Note: While authors are asked to place warnings on their stories for some moderated content, everyone has different thresholds, and it is your responsibility as a reader to avoid stories or stop reading if something bothers you. 

Failine - 6. Chapter 6

At the end of the clearing, I stopped. Running into the forest didn’t seem to be a good idea, especially with a frightened kid on my arms. Moreover, I wanted to stay close to Dillon. I didn’t know what I could do to help him, but I had to do at least something. I sank down on my knees. My breath came in heavy gasps, though I hadn’t sprinted for long. Was there something like emotional exhaustion? Jamie was still sobbing, and his tears soaked my shirt.

“Hush, shorty, hush. Everything’s alright.” I dandled him.

Jamie moved back his head, away from my chest, and wiped his nose with his sleeve. “Was that a lion?” For him, curiosity always won over fear.

“No.” I swept away the tears from his cheek. “That was a cougar, a puma.”

“I’ve only seen lions on TV.” He snuffled. “Have they offed him because he is dangerous?”

Where had he caught the word ‘offed’? Lions were not the only thing he had learned about from TV. “No, no. Dillon is not dangerous. The adults just got a little scared about nothing. And he is not dead.” Perhaps I was lying. I just could hope that I wasn’t.

Jamie nodded and creased his forehead. “What is a Failine? Daddy-sir said that.”

Yes, he did. “It’s a cuss word, a bad word.” That wouldn’t satisfy his curiosity. “It’s a play on words. You know what a fail is?”

Jamie nodded again. “When something goes wrong.”

“Right. And ‘feline’ means that something has to do with cats. If you combine them, you get Failine.”

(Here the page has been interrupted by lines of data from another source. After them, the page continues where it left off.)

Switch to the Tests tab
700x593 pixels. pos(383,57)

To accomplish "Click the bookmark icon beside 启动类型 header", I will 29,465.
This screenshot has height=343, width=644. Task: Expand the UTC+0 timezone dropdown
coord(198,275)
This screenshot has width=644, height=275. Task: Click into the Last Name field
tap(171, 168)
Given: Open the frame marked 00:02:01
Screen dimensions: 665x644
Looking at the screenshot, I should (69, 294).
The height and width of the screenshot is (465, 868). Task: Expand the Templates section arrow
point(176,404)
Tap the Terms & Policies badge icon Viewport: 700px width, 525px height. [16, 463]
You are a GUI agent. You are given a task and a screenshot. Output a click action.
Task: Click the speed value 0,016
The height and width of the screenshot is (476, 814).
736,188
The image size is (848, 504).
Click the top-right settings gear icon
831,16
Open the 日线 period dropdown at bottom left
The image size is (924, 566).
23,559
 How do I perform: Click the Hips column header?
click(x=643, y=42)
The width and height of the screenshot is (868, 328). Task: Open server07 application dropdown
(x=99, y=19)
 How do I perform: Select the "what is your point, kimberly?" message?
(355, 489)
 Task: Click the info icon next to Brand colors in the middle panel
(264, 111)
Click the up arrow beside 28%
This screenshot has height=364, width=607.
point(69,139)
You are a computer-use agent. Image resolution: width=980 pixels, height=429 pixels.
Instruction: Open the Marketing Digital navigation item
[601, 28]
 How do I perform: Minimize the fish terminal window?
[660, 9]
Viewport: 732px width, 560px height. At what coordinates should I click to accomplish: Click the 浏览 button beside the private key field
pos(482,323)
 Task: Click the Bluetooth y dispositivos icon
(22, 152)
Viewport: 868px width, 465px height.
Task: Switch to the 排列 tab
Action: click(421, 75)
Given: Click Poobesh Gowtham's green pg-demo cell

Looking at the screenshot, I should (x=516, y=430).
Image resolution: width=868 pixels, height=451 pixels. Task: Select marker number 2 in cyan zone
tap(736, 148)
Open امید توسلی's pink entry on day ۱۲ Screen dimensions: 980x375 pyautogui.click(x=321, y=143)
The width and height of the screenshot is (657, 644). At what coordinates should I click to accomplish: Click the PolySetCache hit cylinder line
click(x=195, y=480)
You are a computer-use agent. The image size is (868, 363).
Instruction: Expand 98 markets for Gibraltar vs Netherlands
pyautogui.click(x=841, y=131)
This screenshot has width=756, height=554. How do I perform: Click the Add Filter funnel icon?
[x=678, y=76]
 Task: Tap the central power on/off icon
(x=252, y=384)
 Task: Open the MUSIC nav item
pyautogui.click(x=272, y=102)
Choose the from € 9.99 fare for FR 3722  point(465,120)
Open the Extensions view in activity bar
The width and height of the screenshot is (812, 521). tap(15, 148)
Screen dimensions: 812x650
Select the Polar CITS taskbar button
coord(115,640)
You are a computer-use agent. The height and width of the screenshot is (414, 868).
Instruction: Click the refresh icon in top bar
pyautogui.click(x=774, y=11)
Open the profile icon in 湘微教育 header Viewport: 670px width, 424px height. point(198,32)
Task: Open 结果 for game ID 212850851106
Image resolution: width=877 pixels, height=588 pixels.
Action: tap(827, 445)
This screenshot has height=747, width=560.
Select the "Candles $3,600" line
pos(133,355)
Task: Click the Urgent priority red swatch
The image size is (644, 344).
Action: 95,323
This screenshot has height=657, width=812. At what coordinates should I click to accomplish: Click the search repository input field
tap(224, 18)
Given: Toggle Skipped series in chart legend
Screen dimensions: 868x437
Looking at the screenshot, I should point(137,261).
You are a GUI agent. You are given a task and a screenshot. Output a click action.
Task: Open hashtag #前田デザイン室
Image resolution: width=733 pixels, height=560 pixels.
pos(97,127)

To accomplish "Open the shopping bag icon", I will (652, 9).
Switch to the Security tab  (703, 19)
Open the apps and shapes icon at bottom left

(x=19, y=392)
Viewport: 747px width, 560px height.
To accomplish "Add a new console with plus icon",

“I don’t understand. Something goes wrong with a cat?”

“Dillon’s parents are both wolf shifters, but Dillon shifts into a cougar. Normally, wolf parents don’t get cougar kids. Something has gone wrong.”

His forehead creased again. “I don’t want to be a cat.”

“You won’t. This is very, very rare.” The last case had been recorded some 400 years ago. Under different circumstances, being able to witness Dillon’s transformation into a cougar would have been a godsend.

Jamie came close to my ear. “I don’t want to be a wolf either.”

Two shifters having a non-shifter was even rarer. There was only one incident in all of the 3000 years of written shifter history. I pressed him close to me, but didn’t have the heart to break those bad news to him.

“Jamie! Elias! Are you alright?” Mom stood in the door of the cabin. As she saw us, she began to run.

I got up with Jamie on my arms. The moment she reached us, Mom snatched him away from me.

“Are you alright, honey?”

I clenched my fists. “You didn’t worry about this when you shifted and let him alone in there.”

Mom looked at me with eyes wide open. I never had talked to her like that, and I expected a harsh reprimand in return. She kept silent, knowing that I was right.

“Eli saved me,” Jamie said. The little one felt that something was going on between Mom and me and tried to help. How parents like ours could have an empathetic kid like Jamie was short of a miracle.

“Yes, he did, honey.” She didn’t take her eyes off me, and perhaps she was trying to stare me down. This time I wouldn’t relent, because I had the truth on my side.

“What about Dillon?” I said. On a second thought, if Dillon was dead, I wouldn’t want to hear it from her.

My sudden change of topic caught her off-guard, and she hesitated. “The pack overwhelmed him, and no wolf was harmed. They shackled him up in the store room.” She turned to Jamie. “We’re safe, honey.”

Overwhelmed? Safe? She was kidding me, wasn’t she? I walked off to the cabin, ditching her where she stood.

“What are you doing, honey?”

“Commending a dozen of seasoned shifters for the feat of overwhelming,” I gave the last word special emphasize, ”a defenseless kid of my age. That makes me feel so much safer.”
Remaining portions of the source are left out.